An Isle is a long ambient track with beatings which throw their shadows in the murmurs of dark winds. We hear squeaking and doors of metal here to grate, as well as jingles which stamp such as footsteps of mouse. The effect in our ears is like to feel trapped inside a hatch of submarine. The atmospheres increase in a black crescendo to dive into the lively and syncopated rhythm of Through the tunnel where we have the impression to run to lose breath in order to flee the claustrophobic atmosphere of An Isle. The attention to detail here is surprising with a structure which is like an Ambient House but with a jerkier tempo. A tempo knotted with lively oscillations which jump up on a superb meshing of percussions with hits and tones of a disparity which enchants. The melody which floats looks like musical panting which eventually vanish into a finale which melts to the delicate morphic atmospheres of Temporary Residence where a choir of young virgins hums on chords which jump up by taking care of freeing an earworm for our quest of sounds curiosity. After the hollow winds which make trickling the drizzle of the caves in Ante Meridiem, Untouched ends the album with the shadows of carillons which spread their metallic aura among hollow winds and rustles. Fine and more iridescent lines float here and there, contributing to the metallic coolness of the drones and of its spectral choir which roams as much as its murmurs in a lost place of the universe where the ringings and the rain never stop resounding on a pavement of steel.

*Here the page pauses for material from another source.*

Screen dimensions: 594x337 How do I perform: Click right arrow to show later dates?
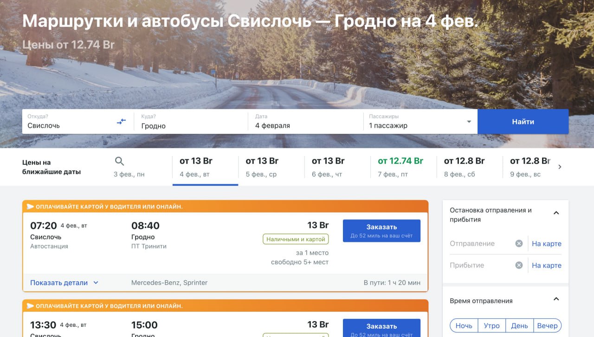click(560, 167)
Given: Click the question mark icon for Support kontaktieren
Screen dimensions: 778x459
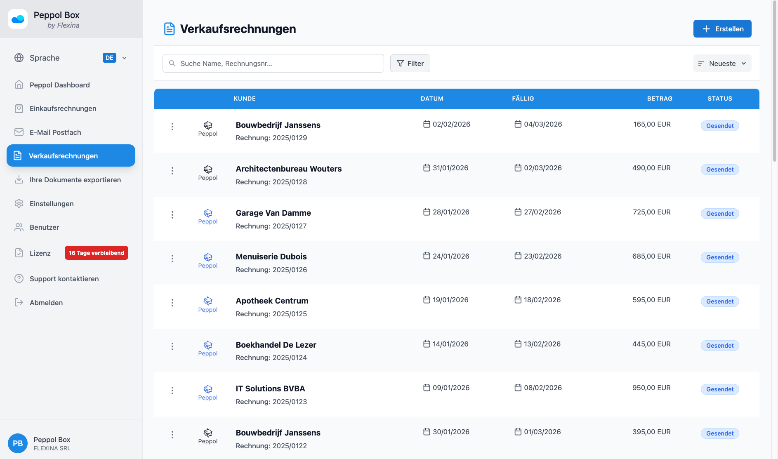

Between concrete music, theme music, abstract music and ambient music, POSTANTE succeeds to establish its place because of its structures of rhythms which come from another universe. There is a dramatic mass behind this music which fascinates, and which enlightens the imagination while amazing this sense so precious to the fans of sounds and tones. It's a beautiful album. Strange certainly, but which has the peculiarity to bring us somewhere else.